The answer must be every line of the records below that contains the word "flag", copied out.

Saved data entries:
++++

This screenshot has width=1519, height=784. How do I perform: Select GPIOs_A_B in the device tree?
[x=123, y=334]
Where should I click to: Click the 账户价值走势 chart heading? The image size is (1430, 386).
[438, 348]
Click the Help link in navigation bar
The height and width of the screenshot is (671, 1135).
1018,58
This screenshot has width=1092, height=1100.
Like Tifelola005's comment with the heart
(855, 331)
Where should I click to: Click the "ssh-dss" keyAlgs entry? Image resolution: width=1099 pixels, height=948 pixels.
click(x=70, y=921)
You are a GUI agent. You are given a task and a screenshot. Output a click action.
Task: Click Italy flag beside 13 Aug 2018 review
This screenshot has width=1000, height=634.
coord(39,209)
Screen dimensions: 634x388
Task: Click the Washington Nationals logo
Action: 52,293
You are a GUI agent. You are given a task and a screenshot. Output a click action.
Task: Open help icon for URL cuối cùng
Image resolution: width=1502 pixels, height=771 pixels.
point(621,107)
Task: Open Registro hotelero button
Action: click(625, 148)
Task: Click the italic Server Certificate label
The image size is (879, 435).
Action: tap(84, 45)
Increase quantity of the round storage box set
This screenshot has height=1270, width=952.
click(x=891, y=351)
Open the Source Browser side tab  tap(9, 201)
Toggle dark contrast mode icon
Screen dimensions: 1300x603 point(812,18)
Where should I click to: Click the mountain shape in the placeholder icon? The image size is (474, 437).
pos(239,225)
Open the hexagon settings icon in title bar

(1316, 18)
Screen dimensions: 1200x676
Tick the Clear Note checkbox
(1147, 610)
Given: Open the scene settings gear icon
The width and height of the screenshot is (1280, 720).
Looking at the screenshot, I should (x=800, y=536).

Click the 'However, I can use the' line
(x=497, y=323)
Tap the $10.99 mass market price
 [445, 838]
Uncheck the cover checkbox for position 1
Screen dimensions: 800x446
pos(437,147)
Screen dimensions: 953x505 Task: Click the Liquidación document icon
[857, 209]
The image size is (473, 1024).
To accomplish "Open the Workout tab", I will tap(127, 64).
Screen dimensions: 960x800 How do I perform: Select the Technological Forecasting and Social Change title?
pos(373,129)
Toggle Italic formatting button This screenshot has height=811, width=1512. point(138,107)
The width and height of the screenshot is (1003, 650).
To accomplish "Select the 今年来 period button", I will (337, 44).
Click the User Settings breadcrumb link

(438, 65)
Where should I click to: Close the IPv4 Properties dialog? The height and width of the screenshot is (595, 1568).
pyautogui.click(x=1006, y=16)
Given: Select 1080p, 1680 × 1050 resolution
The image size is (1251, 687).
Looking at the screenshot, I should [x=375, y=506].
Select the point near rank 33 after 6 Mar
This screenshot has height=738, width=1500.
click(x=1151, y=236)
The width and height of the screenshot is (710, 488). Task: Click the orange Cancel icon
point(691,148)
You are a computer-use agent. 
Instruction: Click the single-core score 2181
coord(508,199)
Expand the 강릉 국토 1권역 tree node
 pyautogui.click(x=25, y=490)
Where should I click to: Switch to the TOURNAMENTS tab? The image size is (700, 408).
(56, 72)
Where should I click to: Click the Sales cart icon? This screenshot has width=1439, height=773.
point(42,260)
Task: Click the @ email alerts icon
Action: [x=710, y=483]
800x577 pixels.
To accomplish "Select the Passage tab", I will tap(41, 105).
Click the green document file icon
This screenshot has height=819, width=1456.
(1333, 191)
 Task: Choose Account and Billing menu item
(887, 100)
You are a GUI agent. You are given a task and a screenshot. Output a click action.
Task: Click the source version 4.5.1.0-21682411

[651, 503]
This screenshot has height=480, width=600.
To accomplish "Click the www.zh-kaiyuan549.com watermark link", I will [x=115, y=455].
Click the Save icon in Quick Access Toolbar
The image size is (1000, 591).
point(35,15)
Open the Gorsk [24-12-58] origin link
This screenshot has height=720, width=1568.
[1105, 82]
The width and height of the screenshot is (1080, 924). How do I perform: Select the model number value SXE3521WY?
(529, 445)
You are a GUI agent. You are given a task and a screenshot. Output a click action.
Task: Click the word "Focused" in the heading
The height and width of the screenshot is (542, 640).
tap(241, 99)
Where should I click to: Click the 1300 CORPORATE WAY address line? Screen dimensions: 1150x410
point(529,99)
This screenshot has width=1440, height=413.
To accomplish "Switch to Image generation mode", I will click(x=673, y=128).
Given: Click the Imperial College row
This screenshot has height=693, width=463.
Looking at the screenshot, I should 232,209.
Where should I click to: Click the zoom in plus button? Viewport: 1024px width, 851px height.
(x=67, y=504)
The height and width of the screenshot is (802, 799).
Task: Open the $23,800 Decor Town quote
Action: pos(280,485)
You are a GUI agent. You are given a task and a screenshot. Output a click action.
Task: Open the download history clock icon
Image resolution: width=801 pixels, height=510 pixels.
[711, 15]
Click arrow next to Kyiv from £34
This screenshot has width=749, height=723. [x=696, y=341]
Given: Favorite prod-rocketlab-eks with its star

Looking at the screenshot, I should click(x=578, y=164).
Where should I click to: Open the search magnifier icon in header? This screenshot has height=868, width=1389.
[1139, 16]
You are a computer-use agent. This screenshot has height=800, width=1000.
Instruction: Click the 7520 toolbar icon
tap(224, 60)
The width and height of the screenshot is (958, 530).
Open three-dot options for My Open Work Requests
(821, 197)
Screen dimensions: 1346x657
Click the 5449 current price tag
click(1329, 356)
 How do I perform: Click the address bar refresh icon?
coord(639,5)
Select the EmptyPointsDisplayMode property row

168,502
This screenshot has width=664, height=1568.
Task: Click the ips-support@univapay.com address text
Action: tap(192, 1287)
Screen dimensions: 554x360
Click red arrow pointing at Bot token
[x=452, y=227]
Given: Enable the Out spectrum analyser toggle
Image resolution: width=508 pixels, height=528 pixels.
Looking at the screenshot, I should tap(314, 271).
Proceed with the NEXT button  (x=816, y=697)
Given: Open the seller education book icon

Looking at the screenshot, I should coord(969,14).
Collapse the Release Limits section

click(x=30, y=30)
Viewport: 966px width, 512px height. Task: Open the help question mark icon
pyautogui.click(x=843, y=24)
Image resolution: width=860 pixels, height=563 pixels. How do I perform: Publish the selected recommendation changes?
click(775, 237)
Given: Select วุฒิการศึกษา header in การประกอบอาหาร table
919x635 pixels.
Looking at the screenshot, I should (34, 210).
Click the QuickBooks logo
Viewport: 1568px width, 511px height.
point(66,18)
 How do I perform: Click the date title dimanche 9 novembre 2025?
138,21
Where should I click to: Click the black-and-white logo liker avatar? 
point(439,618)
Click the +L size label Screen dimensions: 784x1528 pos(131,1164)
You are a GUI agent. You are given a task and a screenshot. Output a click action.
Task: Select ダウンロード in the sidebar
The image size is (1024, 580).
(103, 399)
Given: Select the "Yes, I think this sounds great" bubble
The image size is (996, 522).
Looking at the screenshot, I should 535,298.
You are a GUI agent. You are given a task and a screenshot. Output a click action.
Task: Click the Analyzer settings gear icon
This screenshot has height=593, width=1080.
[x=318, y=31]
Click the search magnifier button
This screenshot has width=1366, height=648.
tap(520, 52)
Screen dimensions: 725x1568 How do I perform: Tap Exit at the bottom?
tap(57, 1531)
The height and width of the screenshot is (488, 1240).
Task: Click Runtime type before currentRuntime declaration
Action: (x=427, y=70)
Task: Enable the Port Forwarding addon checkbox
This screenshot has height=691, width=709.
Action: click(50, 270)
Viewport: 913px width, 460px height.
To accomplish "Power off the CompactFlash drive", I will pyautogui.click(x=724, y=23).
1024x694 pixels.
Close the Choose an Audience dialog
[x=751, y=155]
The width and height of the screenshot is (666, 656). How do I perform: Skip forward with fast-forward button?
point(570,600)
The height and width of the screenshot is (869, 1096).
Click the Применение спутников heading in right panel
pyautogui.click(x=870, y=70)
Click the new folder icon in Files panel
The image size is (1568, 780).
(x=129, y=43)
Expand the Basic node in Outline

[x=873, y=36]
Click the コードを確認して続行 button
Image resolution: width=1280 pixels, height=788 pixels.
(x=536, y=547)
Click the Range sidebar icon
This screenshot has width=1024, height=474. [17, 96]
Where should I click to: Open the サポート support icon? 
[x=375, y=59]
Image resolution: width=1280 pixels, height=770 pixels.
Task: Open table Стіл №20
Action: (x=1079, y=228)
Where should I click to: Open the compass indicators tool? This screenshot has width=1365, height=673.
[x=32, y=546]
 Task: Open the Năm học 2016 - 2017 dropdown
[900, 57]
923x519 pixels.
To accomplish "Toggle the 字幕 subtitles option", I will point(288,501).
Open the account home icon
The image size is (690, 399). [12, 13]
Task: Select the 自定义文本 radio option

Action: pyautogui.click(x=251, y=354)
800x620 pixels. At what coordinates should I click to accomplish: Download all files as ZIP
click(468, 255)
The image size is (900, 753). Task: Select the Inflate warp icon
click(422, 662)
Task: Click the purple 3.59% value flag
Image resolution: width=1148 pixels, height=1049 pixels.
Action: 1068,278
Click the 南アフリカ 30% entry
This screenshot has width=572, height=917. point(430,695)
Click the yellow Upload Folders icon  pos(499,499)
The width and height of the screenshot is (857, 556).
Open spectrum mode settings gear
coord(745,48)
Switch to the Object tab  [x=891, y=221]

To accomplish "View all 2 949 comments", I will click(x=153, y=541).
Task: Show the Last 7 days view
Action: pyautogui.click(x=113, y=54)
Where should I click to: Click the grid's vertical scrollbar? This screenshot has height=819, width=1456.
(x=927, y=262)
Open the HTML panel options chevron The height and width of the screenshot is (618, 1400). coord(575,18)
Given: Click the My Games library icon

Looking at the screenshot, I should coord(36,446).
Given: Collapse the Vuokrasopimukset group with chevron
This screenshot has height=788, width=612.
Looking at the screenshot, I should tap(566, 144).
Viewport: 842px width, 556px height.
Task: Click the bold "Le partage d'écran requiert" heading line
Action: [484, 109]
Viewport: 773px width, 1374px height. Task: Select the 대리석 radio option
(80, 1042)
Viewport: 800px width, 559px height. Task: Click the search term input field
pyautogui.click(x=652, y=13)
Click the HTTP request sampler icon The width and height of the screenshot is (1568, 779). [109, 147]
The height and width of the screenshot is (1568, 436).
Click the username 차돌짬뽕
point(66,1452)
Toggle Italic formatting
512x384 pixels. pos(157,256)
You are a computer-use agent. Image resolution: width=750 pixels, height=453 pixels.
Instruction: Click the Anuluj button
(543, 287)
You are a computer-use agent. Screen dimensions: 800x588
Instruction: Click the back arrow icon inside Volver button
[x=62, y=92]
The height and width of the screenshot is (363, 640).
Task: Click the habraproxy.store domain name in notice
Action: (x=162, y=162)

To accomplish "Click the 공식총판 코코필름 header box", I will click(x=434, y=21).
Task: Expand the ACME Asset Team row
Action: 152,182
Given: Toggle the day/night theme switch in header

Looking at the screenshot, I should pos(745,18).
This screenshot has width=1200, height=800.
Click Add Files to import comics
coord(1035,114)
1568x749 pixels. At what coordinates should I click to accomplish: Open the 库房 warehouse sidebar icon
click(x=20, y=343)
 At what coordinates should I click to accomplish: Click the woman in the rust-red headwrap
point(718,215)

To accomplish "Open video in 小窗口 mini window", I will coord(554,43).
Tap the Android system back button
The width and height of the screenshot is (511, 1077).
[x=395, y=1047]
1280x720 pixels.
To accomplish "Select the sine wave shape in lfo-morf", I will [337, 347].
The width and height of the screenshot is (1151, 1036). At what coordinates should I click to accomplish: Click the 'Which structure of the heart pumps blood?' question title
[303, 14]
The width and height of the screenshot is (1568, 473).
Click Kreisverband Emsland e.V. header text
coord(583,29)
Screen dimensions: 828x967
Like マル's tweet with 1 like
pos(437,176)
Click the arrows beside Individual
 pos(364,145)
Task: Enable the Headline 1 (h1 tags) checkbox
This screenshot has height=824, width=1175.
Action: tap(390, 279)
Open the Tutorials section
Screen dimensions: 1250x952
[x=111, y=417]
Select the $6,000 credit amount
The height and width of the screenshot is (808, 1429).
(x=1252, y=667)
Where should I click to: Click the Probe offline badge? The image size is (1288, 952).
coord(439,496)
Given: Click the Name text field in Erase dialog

++++

Result:
Task: Click Italy flag beside 13 Aug 2018 review
Task: Click the purple 3.59% value flag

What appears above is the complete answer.